§ **COMPITO ASSEGNATO 1**: Nel testo sul Triduo di GS a Rimini, chi incontrano i ragazzi la prima sera?
§ **COMPITO ASSEGNATO 2**: Riscrivi il passo del testo sul Triduo di GS a Rimini da "All’inizio c’era questa" a "questo mio pensiero.", mettendo "Riccione" al posto di "Rimini".
§ **COMPITO ASSEGNATO 3**: Scrivi il seguito del testo sul Triduo di GS a Rimini, cominciando dopo la sua ultima frase.

§ **TESTO FORNITO**:
_ _ _ _ _
I ragazzi di GS a Rimini per il Triduo pasquale

Fantascienza? No, realtà magnifica

Il Triduo di GS a Rimini non si è chiuso il Sabato Santo: tante lettere di ragazzi e professori, come queste che pubblichiamo, raccontano di «una storia che continua»

«Preso in contropiede»
All’inizio c’era questa domanda: Signore, parto oppure no? Recenti problemi in famiglia mi avevano molto segnato e solo con l’aiuto degli amici della Casa rossa di Carrara, ero riuscito ad uscirne. Pensavo che andare a Rimini fosse un punto d’arrivo, pensavo di essere arrivato, di avere tutto, ma il Triduo mi ha dimostrato che non è così.
La prima sera, incontriamo Daniele, un nostro amico di Roma, e mi illumino a vedere come un mio amico gli corre incontro; dopo aver visto la scena lo seguo. Ho pensato: «Quanto poco è bastato per affascinarmi e per coinvolgermi con quel gesto e soprattutto che bello incontrare Dani a Rimini».
In quel momento ho provato una cosa nuova: nella mia vita ho avuto amici che abitavano lontani che ho sempre scordati, lui no! Lui mi sembrava non fosse mai partito. I momenti che abbiamo passato poi nei giorni successivi hanno concretizzato questo mio pensiero.
_ _ _ _ _
(Voci sulle coordinate di destinazione)
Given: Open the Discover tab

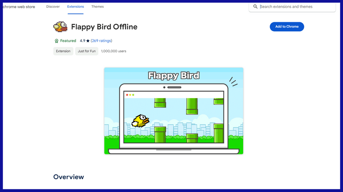Looking at the screenshot, I should click(x=53, y=6).
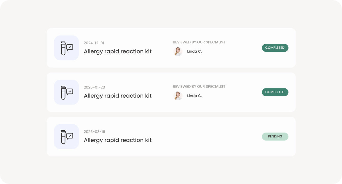Click the Pending status badge
This screenshot has width=342, height=184.
tap(275, 137)
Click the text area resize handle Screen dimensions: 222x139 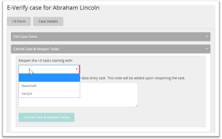coord(137,106)
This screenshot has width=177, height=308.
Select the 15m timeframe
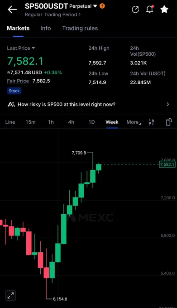pos(30,122)
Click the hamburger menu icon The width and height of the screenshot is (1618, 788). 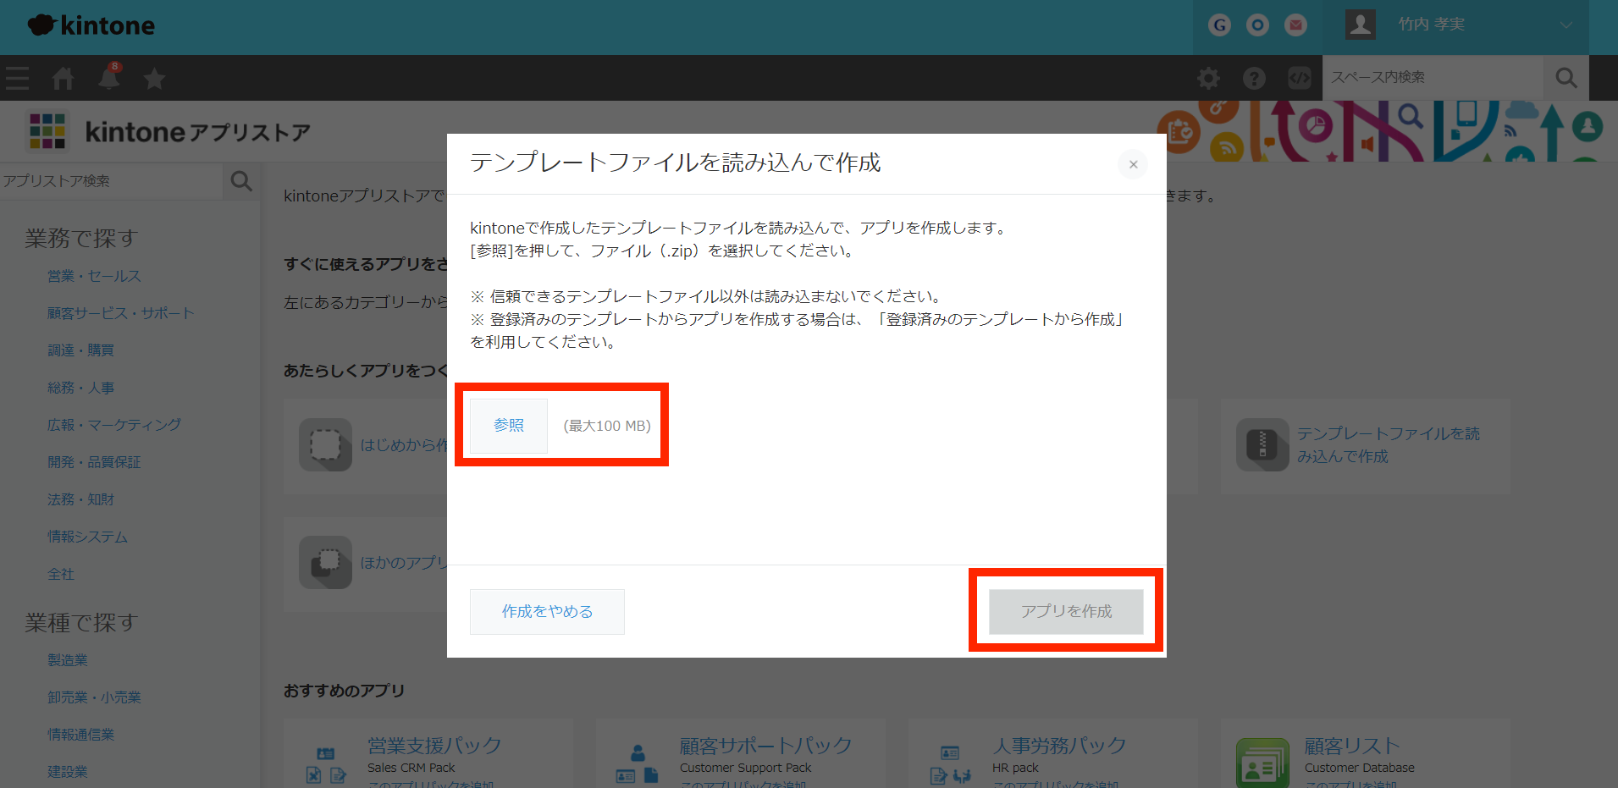tap(16, 78)
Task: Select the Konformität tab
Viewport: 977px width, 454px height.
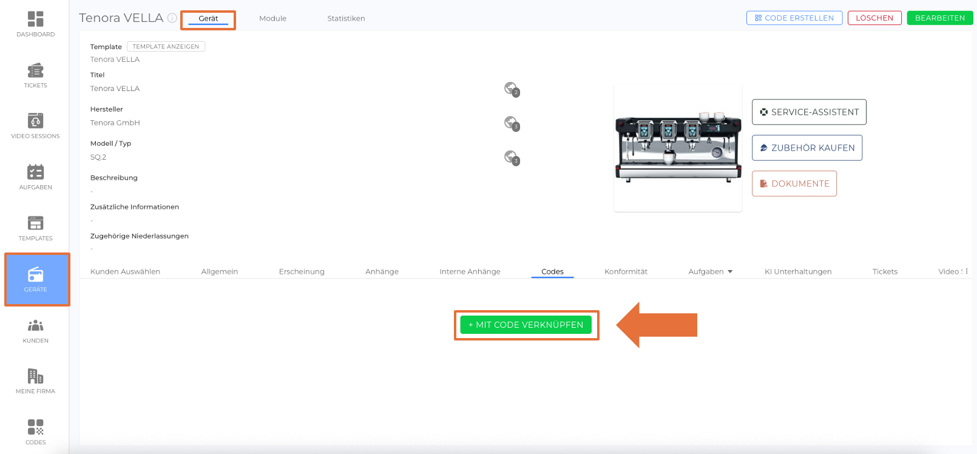Action: tap(626, 271)
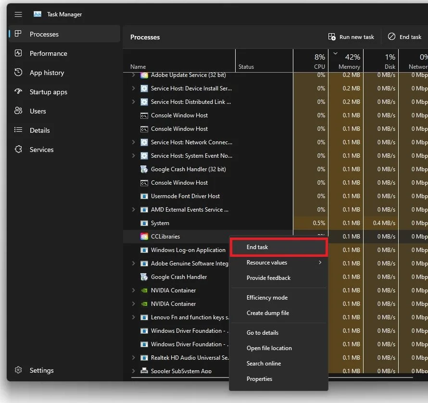Open the hamburger navigation menu
This screenshot has width=428, height=403.
click(18, 14)

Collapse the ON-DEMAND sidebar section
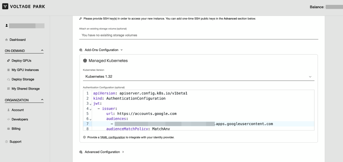coord(42,51)
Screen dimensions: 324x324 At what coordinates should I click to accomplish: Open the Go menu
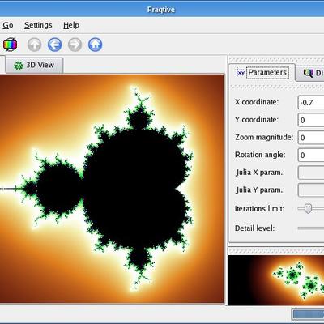(8, 25)
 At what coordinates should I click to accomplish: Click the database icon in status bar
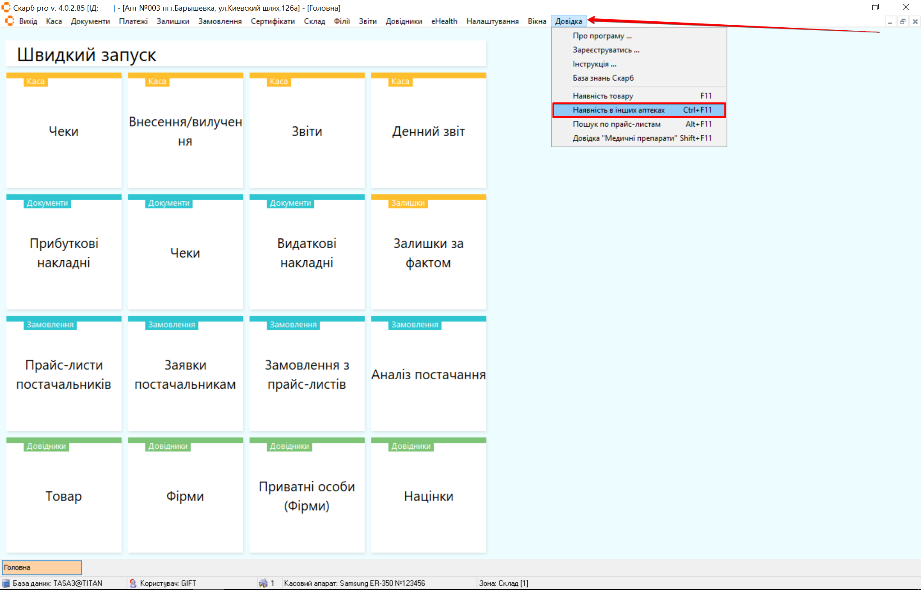point(6,583)
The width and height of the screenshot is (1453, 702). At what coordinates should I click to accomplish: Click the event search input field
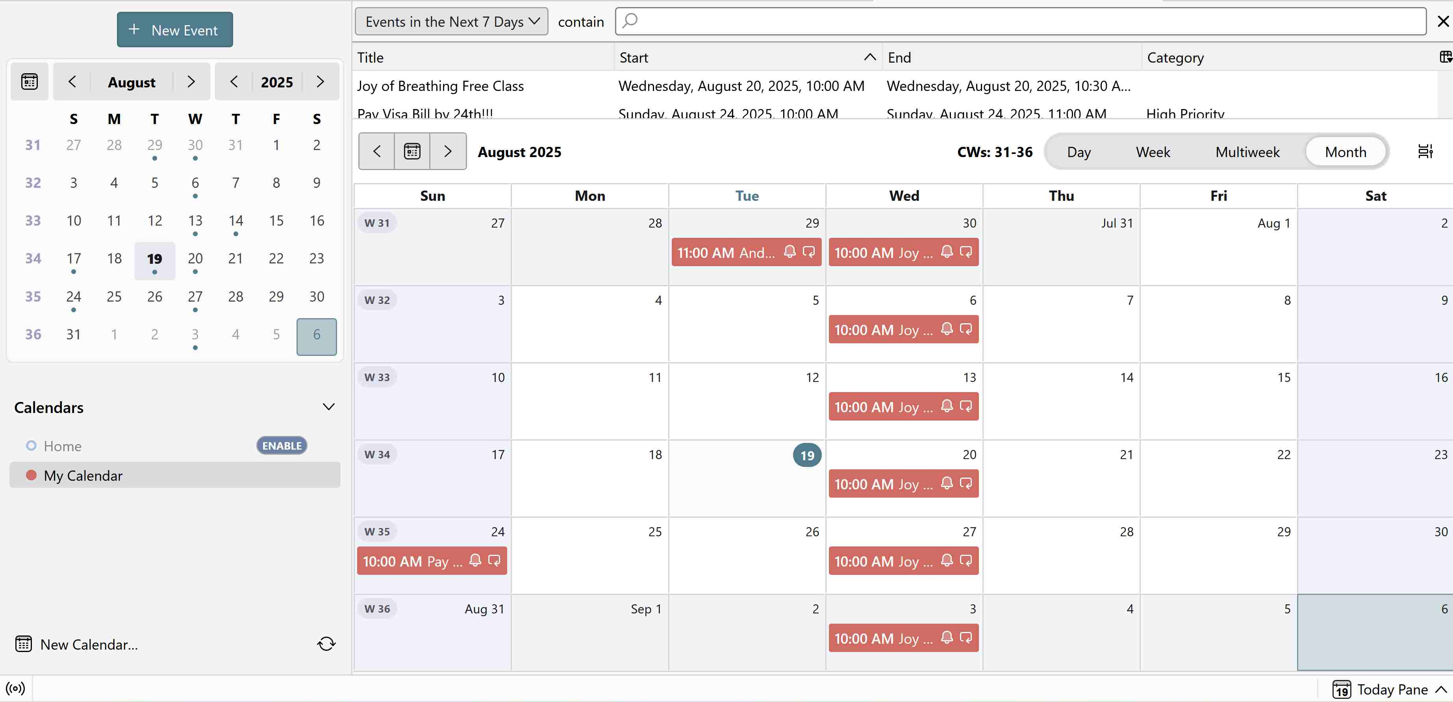point(1020,21)
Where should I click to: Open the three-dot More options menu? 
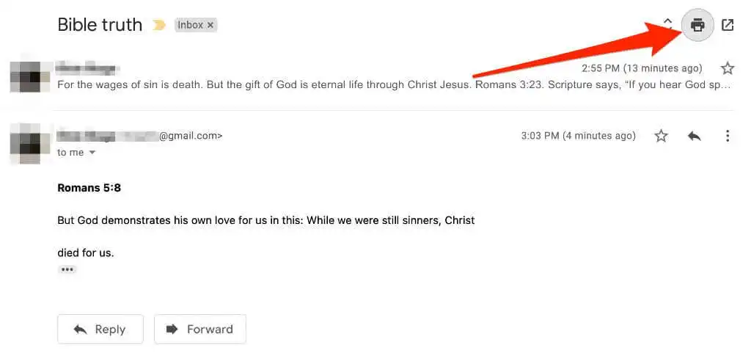pos(728,136)
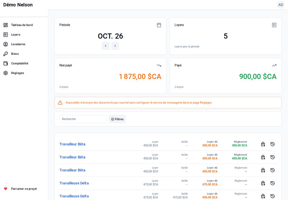The height and width of the screenshot is (200, 288).
Task: Record payment for first Travailleur Bêta row
Action: pos(263,144)
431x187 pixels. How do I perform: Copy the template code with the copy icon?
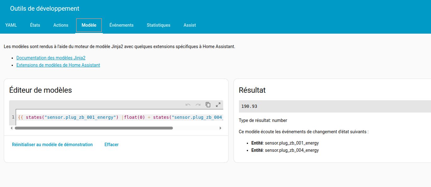[x=208, y=105]
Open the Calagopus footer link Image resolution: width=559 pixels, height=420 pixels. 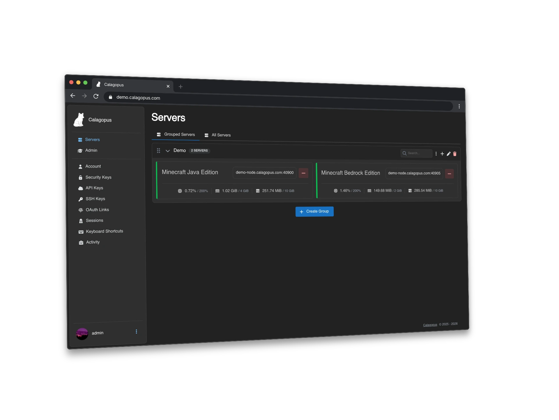click(430, 325)
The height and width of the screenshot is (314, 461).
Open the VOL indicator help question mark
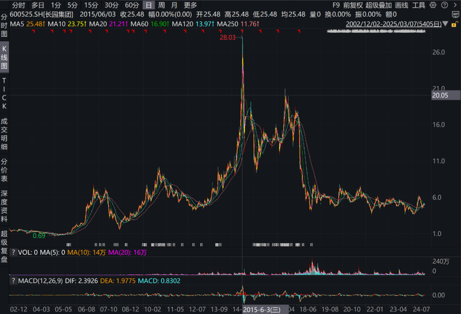click(13, 252)
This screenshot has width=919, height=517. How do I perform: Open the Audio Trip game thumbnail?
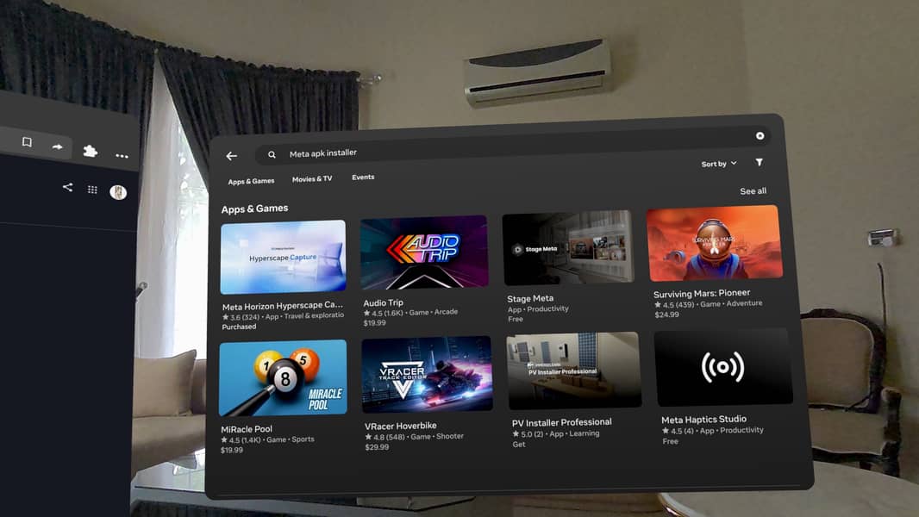click(424, 252)
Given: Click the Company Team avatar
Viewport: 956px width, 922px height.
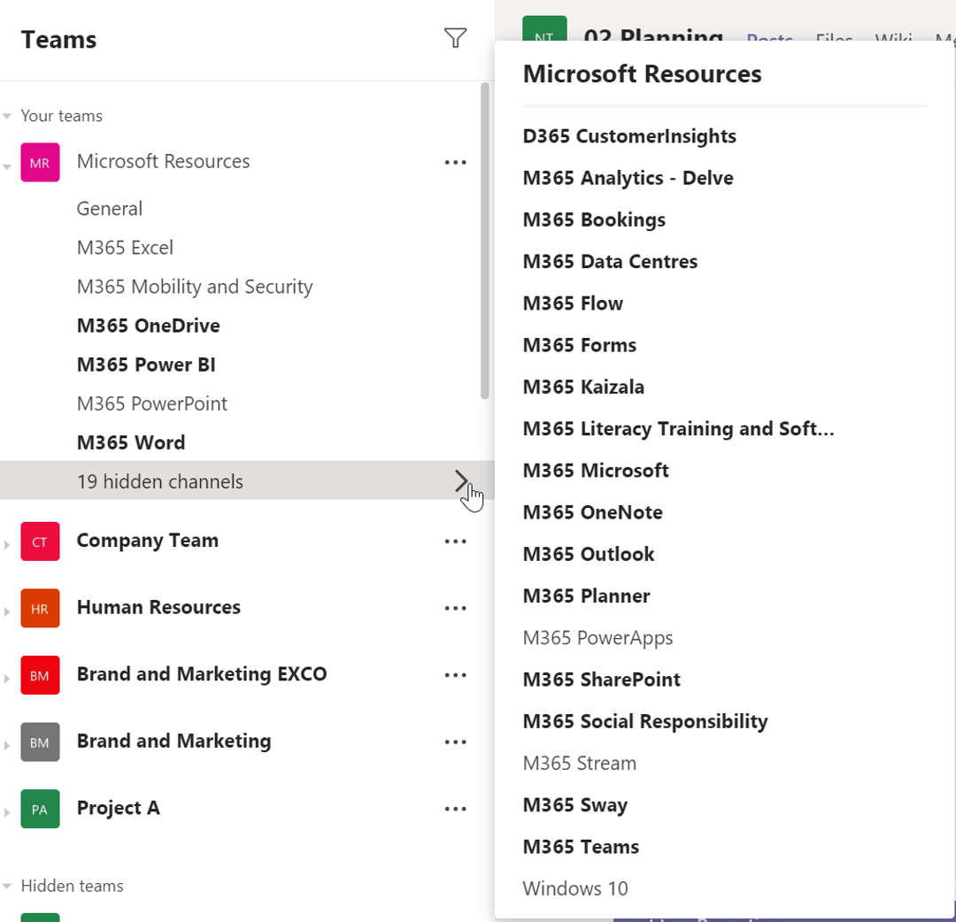Looking at the screenshot, I should [40, 541].
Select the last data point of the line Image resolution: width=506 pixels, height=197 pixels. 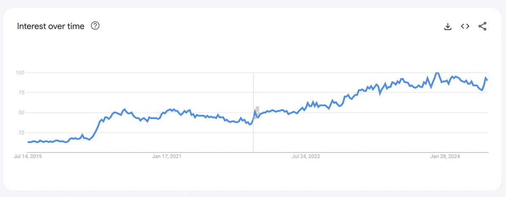click(x=487, y=80)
_ _ _ _ _
§ **RISPOSTA FINALE 1**: Daniele, un loro amico di Roma.

§ **RISPOSTA FINALE 2**:
All’inizio c’era questa domanda: Signore, parto oppure no? Recenti problemi in famiglia mi avevano molto segnato e solo con l’aiuto degli amici della Casa rossa di Carrara, ero riuscito ad uscirne. Pensavo che andare a Riccione fosse un punto d’arrivo, pensavo di essere arrivato, di avere tutto, ma il Triduo mi ha dimostrato che non è così.
La prima sera, incontriamo Daniele, un nostro amico di Roma, e mi illumino a vedere come un mio amico gli corre incontro; dopo aver visto la scena lo seguo. Ho pensato: «Quanto poco è bastato per affascinarmi e per coinvolgermi con quel gesto e soprattutto che bello incontrare Dani a Riccione».
In quel momento ho provato una cosa nuova: nella mia vita ho avuto amici che abitavano lontani che ho sempre scordati, lui no! Lui mi sembrava non fosse mai partito. I momenti che abbiamo passato poi nei giorni successivi hanno concretizzato questo mio pensiero.

§ **RISPOSTA FINALE 3**:
La mattina seguente, don Fabio parla del vuoto che un uomo ha sentito prima di uccidersi… Sono preso in contropiede, ripenso a quel maledetto vortice di violenza e solitudine che provavo prima di incontrare Dio attraverso gli amici di Casa rossa. Quindi alla fine sono andato a salutare don Fabio perché ne avevo bisogno, io “dovevo” conoscerlo. Mi ha fatto molto piacere poter parlare e confrontarmi con lui.
Nel frattempo incontro un tipo che è stato dieci anni in Uganda a lavorare in una scuola, una persona normale, a primo impatto niente di straordinario, si chiama Seve ed è un Memor Domini, il che mi incuriosisce perché non so minimamente cosa sia un Memor e poi c’è qualcosa in lui che mi spinge a conoscerlo: un saluto, una stretta di mano e due chiacchiere. Pomeriggio Via Crucis, una marea di canti e una sosta in un campo di margherite. Fantascienza? No realtà magnifica. Non avrei mai pensato di poter partecipare ad un gesto del genere.
Mi è piaciuto tantissimo, ho cercato di immaginarmi i fatti avvenuti attraverso gli occhi di chi era lì, mi sentivo come pervaso da qualcosa che neanche sapevo. Arriva l’ultima mattina, sul palco c’è Seve. Parla di sé ed io rimango spiazzato a guardare incredulo lo schermo.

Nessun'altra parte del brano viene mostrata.